Долго будет Карелия сниться

Иллюстрация: Ольга Н. Регхай

0.

Каждый петербуржец рано или поздно приезжает сюда.

— Поедем на дачу, — сказал папа.

Час тряслись в электричке. Я разрисовала всю раскраску и устала.

— Когда мы приедем? — приставала я к родителям.

— Выходим на следующей, — наконец дал команду папа.

На даче мне не понравилось, зато там был сосновый лес (светлый, веселый — учил меня папа) и огромные камни. Последствия ледникового периода: ледник полз и оставлял длинные борозды на отполированных скалах.
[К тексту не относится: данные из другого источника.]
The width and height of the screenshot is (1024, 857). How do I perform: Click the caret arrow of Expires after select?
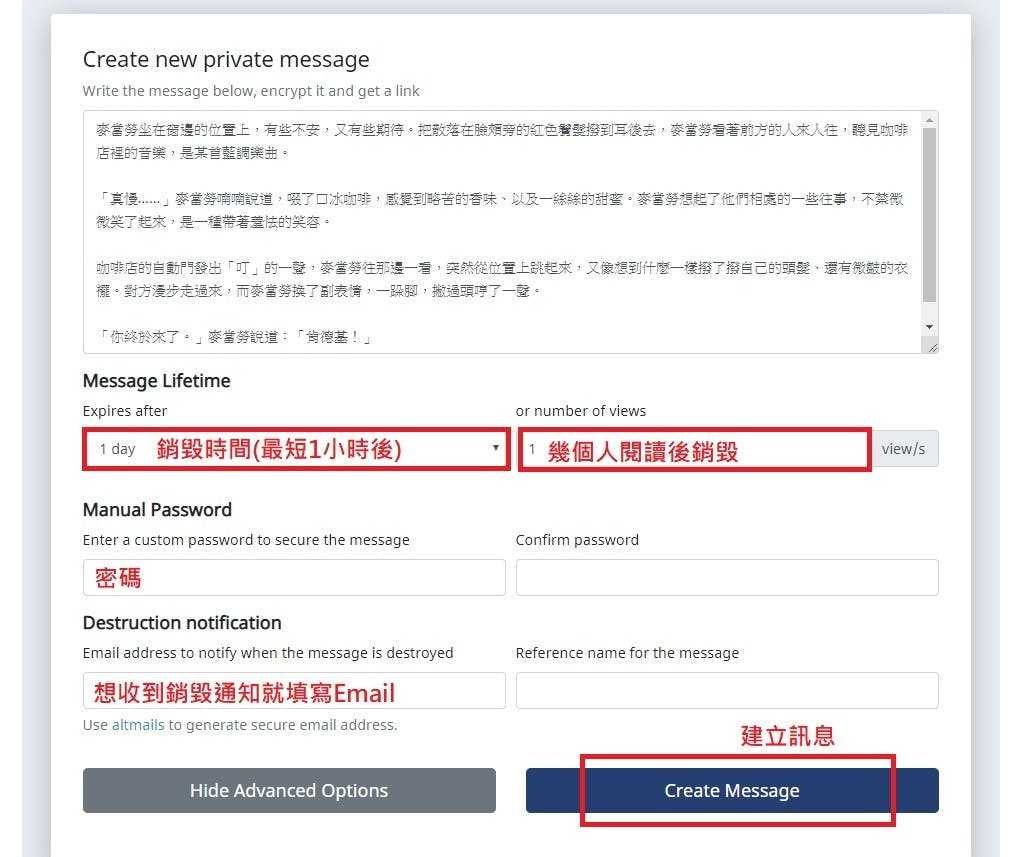click(x=496, y=448)
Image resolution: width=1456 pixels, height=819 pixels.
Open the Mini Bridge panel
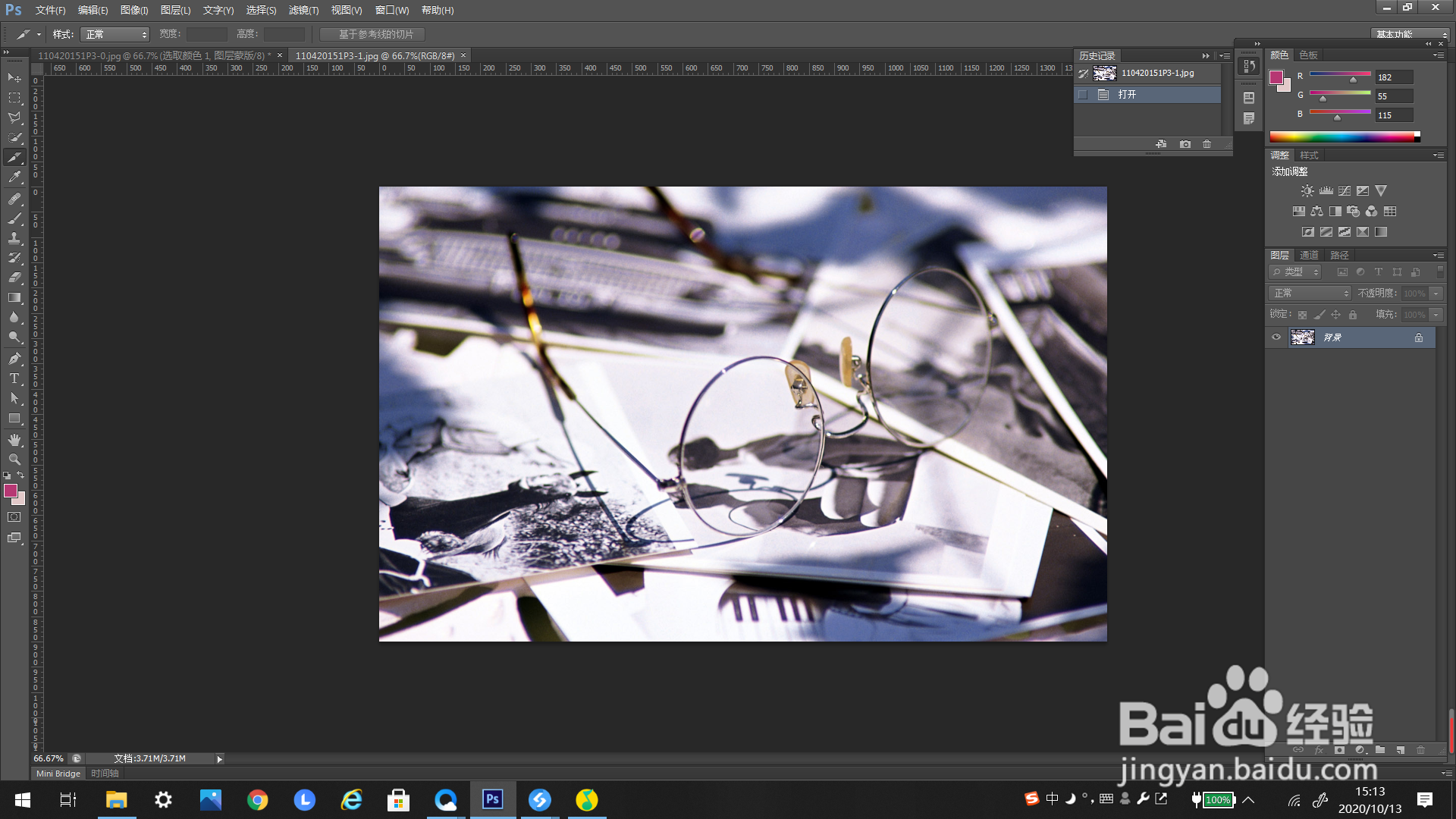click(58, 774)
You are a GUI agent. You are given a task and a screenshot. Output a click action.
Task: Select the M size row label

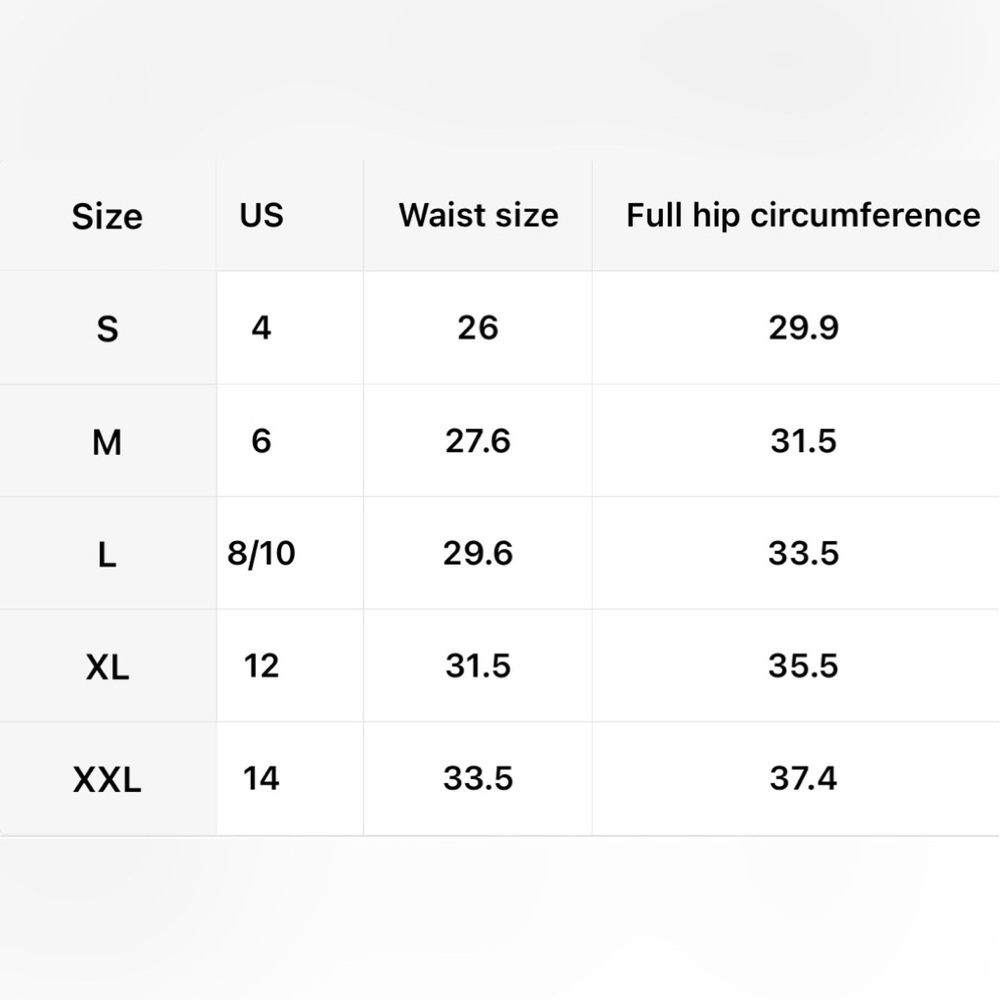tap(107, 442)
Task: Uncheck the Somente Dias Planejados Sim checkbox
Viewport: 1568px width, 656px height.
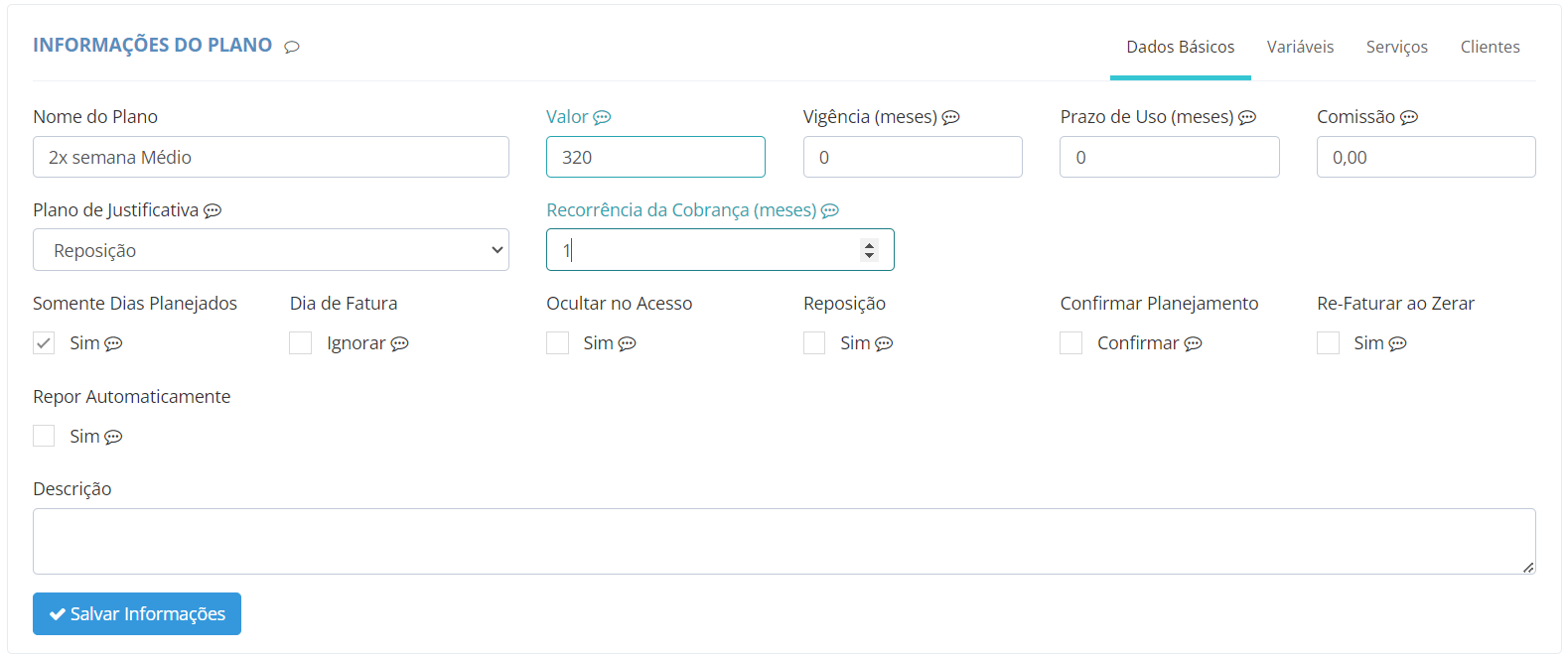Action: [44, 343]
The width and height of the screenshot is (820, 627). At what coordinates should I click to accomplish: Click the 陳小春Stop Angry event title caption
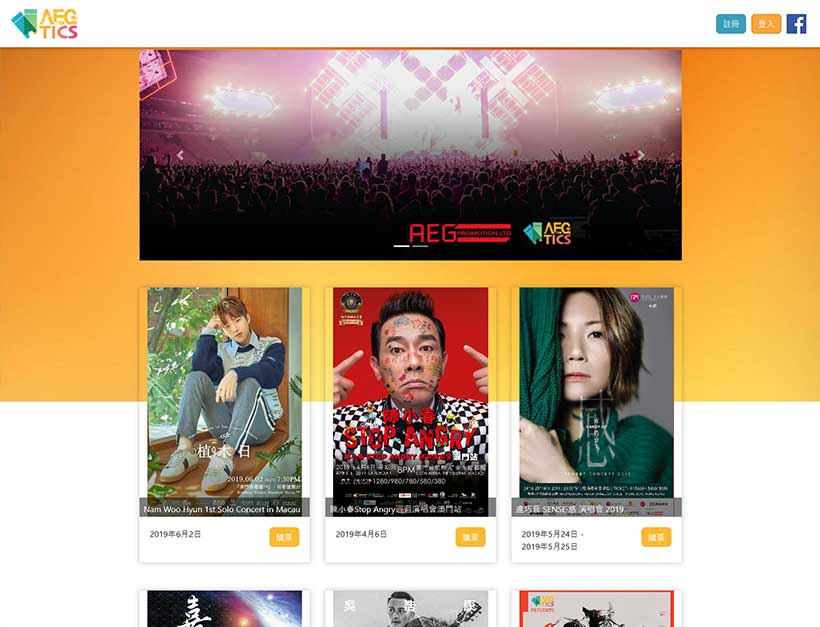coord(395,509)
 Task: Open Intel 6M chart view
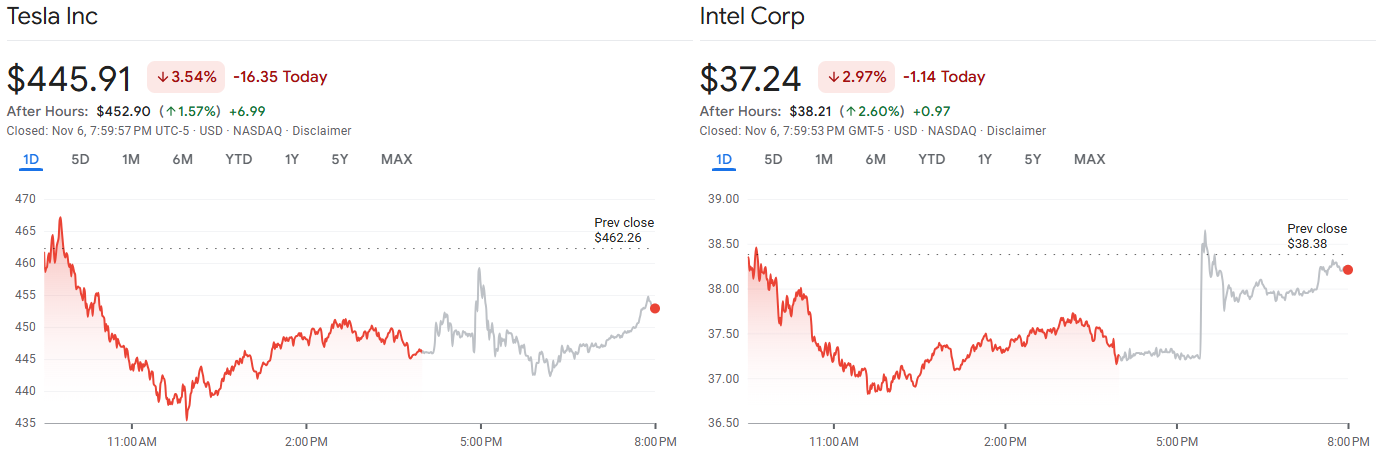point(875,159)
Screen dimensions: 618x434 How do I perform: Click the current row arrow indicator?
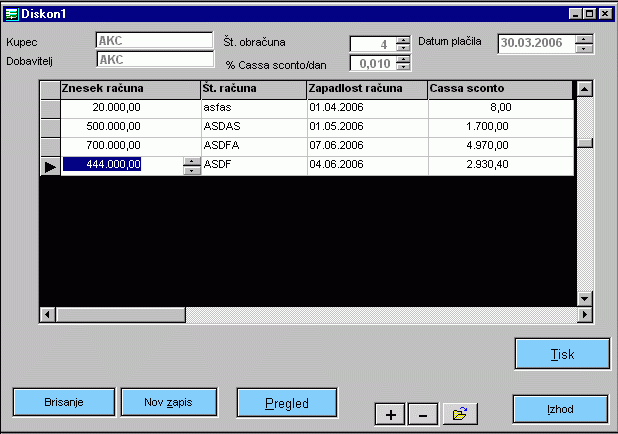pyautogui.click(x=49, y=166)
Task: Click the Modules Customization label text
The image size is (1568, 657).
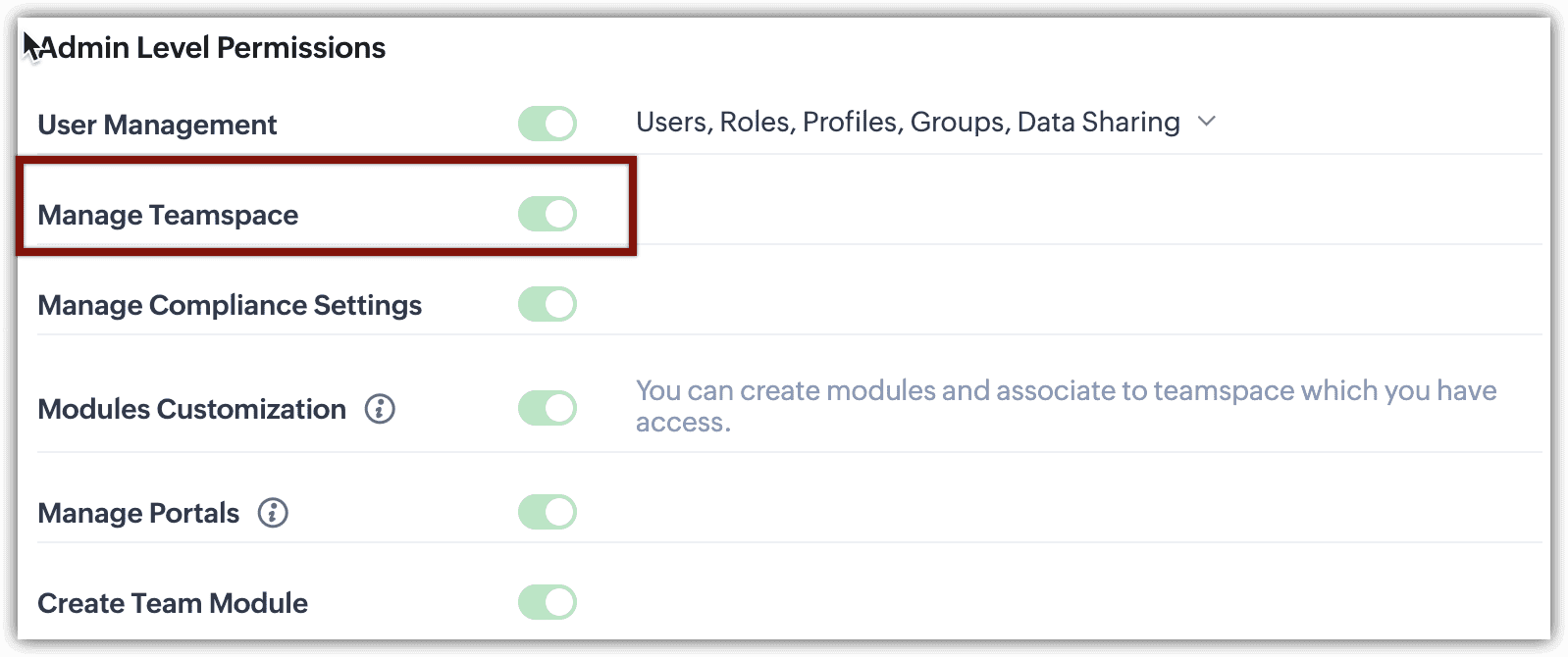Action: point(191,410)
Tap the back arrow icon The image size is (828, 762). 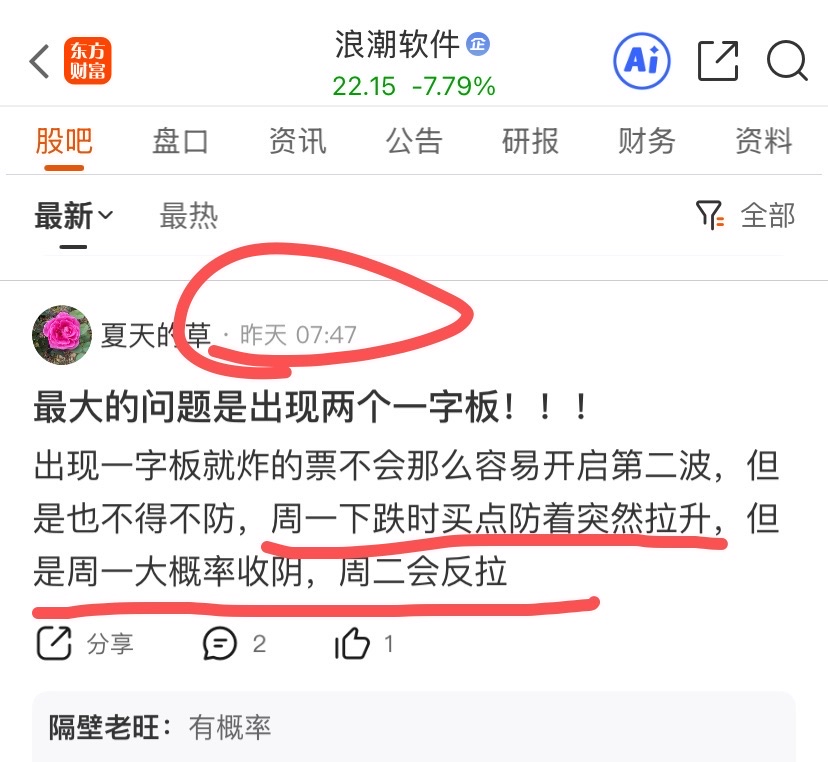point(39,61)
Это мне расскажет уже не папа.

— Почему перешеек «карельский»? Что такое Карелия? Мы туда поедем? – это стало моей мечтой.

— Подрастешь — и поедем.

Ждать пришлось долго.

1.

Январским утром мы едем на автобусе по Кондопожскому району.

— Наш регион — депрессивный, — бубнит гид. Кажется, что он сам еще не проснулся, — дотационный. Естественная убыль населения…

Я не слушаю: все цифры карельской жизни поступают ко мне на работе.

Муж спит у меня на плече. Мы прибыли в Петрозаводск ночным поездом. Пока искали, где бы позавтракать и согреться чашкой кофе, из круглосуточного кафе-бара на нас выпало тело и икнуло:

— Храм открыт?

Смотрю на часы. Семь.

— Думаю, да.

Тело на четвереньках уползло в темноту, мы зашли внутрь.

Пока мы завтракаем, посетители бара изучают длинные волосы моего мужа и мою короткую стрижку. Надеваю на лицо выражение «только попробуй подойти» и залпом допиваю кофе.

Садимся в промерзший автобус. Группа довольно большая, автобус заполняется полностью. Гид — мужчина средних лет. Я размышляю, кем он мог работать раньше. Регион-то депрессивный и дотационный.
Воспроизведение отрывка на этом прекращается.